(Raw records)

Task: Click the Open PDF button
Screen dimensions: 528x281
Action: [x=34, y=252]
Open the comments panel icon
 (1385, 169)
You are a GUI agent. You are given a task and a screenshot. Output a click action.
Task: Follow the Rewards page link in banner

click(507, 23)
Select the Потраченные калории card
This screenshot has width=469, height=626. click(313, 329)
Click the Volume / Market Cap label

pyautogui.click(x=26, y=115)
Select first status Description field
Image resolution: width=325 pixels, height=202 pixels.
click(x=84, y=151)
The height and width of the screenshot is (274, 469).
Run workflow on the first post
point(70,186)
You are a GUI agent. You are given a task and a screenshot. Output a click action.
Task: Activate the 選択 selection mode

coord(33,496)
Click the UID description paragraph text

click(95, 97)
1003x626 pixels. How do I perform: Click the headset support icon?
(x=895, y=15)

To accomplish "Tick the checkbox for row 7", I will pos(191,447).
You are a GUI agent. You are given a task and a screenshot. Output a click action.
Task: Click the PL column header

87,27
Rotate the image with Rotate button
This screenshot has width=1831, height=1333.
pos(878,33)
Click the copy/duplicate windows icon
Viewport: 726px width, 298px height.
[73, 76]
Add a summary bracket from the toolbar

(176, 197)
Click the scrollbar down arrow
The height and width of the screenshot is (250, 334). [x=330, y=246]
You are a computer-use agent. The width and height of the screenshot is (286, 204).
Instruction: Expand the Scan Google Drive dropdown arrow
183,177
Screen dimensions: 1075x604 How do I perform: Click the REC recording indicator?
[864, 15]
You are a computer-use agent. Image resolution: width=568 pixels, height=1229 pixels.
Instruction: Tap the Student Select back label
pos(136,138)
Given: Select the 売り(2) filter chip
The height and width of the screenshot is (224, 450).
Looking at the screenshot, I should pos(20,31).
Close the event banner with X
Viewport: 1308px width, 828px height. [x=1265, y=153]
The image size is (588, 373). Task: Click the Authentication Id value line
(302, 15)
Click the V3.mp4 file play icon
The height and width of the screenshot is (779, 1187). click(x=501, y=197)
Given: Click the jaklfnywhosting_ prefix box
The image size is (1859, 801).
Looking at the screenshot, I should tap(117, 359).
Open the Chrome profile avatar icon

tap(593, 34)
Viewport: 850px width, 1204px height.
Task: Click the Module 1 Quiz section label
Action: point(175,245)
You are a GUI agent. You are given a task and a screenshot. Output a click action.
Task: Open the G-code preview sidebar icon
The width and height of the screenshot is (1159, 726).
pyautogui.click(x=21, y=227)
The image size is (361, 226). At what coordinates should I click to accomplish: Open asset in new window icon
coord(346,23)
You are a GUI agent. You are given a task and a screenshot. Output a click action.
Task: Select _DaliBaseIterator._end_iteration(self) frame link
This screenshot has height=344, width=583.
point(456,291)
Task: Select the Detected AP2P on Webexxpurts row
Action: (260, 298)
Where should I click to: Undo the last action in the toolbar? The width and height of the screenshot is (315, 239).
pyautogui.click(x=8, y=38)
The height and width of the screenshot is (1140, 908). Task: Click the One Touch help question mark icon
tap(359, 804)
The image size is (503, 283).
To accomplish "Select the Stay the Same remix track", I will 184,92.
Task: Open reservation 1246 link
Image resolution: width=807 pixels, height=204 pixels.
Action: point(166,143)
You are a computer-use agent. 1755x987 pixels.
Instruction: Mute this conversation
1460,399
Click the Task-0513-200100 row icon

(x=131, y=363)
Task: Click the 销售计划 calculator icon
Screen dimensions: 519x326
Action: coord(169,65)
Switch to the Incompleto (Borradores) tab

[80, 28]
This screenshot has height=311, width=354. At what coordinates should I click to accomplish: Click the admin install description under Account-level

Required task:
Please quote the entire listing above word for word, from its first line through its last.

Answer:
Task: Click the Open PDF button
Screen dimensions: 528x281
Action: [x=34, y=252]
Open the comments panel icon
 (1385, 169)
You are a GUI agent. You are given a task and a screenshot. Output a click action.
Task: Follow the Rewards page link in banner

click(507, 23)
Select the Потраченные калории card
This screenshot has width=469, height=626. click(313, 329)
Click the Volume / Market Cap label

pyautogui.click(x=26, y=115)
Select first status Description field
Image resolution: width=325 pixels, height=202 pixels.
click(x=84, y=151)
The height and width of the screenshot is (274, 469).
Run workflow on the first post
point(70,186)
You are a GUI agent. You are given a task and a screenshot. Output a click action.
Task: Activate the 選択 selection mode

coord(33,496)
Click the UID description paragraph text

click(95, 97)
1003x626 pixels. How do I perform: Click the headset support icon?
(x=895, y=15)

To accomplish "Tick the checkbox for row 7", I will pos(191,447).
You are a GUI agent. You are given a task and a screenshot. Output a click action.
Task: Click the PL column header

87,27
Rotate the image with Rotate button
This screenshot has width=1831, height=1333.
pos(878,33)
Click the copy/duplicate windows icon
Viewport: 726px width, 298px height.
[73, 76]
Add a summary bracket from the toolbar

(176, 197)
Click the scrollbar down arrow
The height and width of the screenshot is (250, 334). [x=330, y=246]
You are a computer-use agent. The width and height of the screenshot is (286, 204).
Instruction: Expand the Scan Google Drive dropdown arrow
183,177
Screen dimensions: 1075x604 How do I perform: Click the REC recording indicator?
[864, 15]
You are a computer-use agent. Image resolution: width=568 pixels, height=1229 pixels.
Instruction: Tap the Student Select back label
pos(136,138)
Given: Select the 売り(2) filter chip
The height and width of the screenshot is (224, 450).
Looking at the screenshot, I should pos(20,31).
Close the event banner with X
Viewport: 1308px width, 828px height. [x=1265, y=153]
The image size is (588, 373). Task: Click the Authentication Id value line
(302, 15)
Click the V3.mp4 file play icon
The height and width of the screenshot is (779, 1187). click(x=501, y=197)
Given: Click the jaklfnywhosting_ prefix box
The image size is (1859, 801).
Looking at the screenshot, I should tap(117, 359).
Open the Chrome profile avatar icon

tap(593, 34)
Viewport: 850px width, 1204px height.
Task: Click the Module 1 Quiz section label
Action: point(175,245)
You are a GUI agent. You are given a task and a screenshot. Output a click action.
Task: Open the G-code preview sidebar icon
The width and height of the screenshot is (1159, 726).
pyautogui.click(x=21, y=227)
The image size is (361, 226). At what coordinates should I click to accomplish: Open asset in new window icon
coord(346,23)
You are a GUI agent. You are given a task and a screenshot. Output a click action.
Task: Select _DaliBaseIterator._end_iteration(self) frame link
This screenshot has height=344, width=583.
point(456,291)
Task: Select the Detected AP2P on Webexxpurts row
Action: (260, 298)
Where should I click to: Undo the last action in the toolbar? The width and height of the screenshot is (315, 239).
pyautogui.click(x=8, y=38)
The height and width of the screenshot is (1140, 908). Task: Click the One Touch help question mark icon
tap(359, 804)
The image size is (503, 283).
To accomplish "Select the Stay the Same remix track", I will 184,92.
Task: Open reservation 1246 link
Image resolution: width=807 pixels, height=204 pixels.
Action: point(166,143)
You are a computer-use agent. 1755x987 pixels.
Instruction: Mute this conversation
1460,399
Click the Task-0513-200100 row icon

(x=131, y=363)
Task: Click the 销售计划 calculator icon
Screen dimensions: 519x326
Action: coord(169,65)
Switch to the Incompleto (Borradores) tab

[80, 28]
This screenshot has height=311, width=354. At what coordinates should I click to accomplish: Click the admin install description under Account-level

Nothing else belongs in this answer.